© Petra Öllinger
erschienen in an.schläge – das feministische Magazin, September 2002
Die Sammlung aktueller politischer Essays der indischen Schriftstellerin Arundhati Roy beinhaltet Themen, die von den Medien gerne ausgespart werden. Ausgenommen davon sind eventuell die Ereignisse vom 11. September 2001. Als eine von wenigen kritisierte Roy die amerikanische Vorgehensweise, und sie nahm bereits damals politische Folgeentwicklungen vorweg. Ein großer Teil ihrer engagierten Stellungnahmen, die ihr zahlreiche Klagen und sogar einen Gefängnisaufenthalt einbrachten, ist dem Staudamm-Projekt im Narmada Tal gewidmet. Ein Plan der,finanziell tatkräftig unterstützt von der Weltbank und anderen wirtschaftlichen Machthabern, weitreichende katastrophale Folgen für die Menschen und die Umwelt hat. In diesem Zusammenhang erhalten nettgemeinte Wiedergutmachungsbegriffe wie Umsiedlung oder finanzielle Entschädigung eine völlig andere Bedeutung. Ein Kennzeichen ihrer Essays ist u.a., dass Roy sich nicht mit Lamentieren über die Opferrolle der indischen Bevölkerung zufrieden gibt.
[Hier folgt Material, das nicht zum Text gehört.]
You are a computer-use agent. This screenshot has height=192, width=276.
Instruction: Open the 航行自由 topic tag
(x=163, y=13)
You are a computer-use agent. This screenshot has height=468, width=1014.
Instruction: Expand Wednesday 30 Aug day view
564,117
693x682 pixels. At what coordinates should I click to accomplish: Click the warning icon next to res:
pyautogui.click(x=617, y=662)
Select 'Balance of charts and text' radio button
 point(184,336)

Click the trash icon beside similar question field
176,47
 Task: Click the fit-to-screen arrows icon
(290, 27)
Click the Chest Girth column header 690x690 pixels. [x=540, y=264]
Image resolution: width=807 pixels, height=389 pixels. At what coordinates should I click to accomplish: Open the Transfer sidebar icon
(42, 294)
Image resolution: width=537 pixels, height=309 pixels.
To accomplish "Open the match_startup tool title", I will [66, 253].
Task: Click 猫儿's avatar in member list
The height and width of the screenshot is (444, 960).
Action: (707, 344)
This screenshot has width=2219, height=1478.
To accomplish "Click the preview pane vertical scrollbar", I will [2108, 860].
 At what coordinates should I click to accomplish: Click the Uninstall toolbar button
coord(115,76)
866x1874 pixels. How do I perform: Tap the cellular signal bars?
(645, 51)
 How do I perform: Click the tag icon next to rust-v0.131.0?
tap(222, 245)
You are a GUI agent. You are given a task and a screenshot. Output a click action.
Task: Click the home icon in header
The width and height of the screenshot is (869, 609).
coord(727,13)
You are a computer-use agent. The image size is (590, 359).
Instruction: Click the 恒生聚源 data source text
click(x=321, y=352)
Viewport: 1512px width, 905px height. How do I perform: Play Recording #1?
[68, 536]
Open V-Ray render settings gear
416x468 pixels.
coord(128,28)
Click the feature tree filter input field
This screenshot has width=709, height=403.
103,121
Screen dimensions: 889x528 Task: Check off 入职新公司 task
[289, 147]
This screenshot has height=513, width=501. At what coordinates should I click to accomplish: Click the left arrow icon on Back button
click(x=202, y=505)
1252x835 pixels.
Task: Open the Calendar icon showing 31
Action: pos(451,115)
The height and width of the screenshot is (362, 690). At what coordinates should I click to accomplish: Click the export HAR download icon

Sie sieht durchaus deren Mitverantwortung für die politische Situation. Roys leidenschaftliches Einmischen kippt an wenigen Stellen ins Polemische bzw. wird begrifflich unscharf, wenn sie z.B. die Judenfrage und die Situation in den KZs während der NS Zeit mit der heutigen indischen Lage vergleicht und bewertet. Motto: Wer mehr Opfer aufweist, ist schlimmer dran. Als ob sich menschliches Elend beziffern ließe. Trotz dieser Aufrechnungen zeigt sich in den Essays ein fundiertes Wissen. Das belegen zahlreiche interessante Querverweise und Anmerkungen.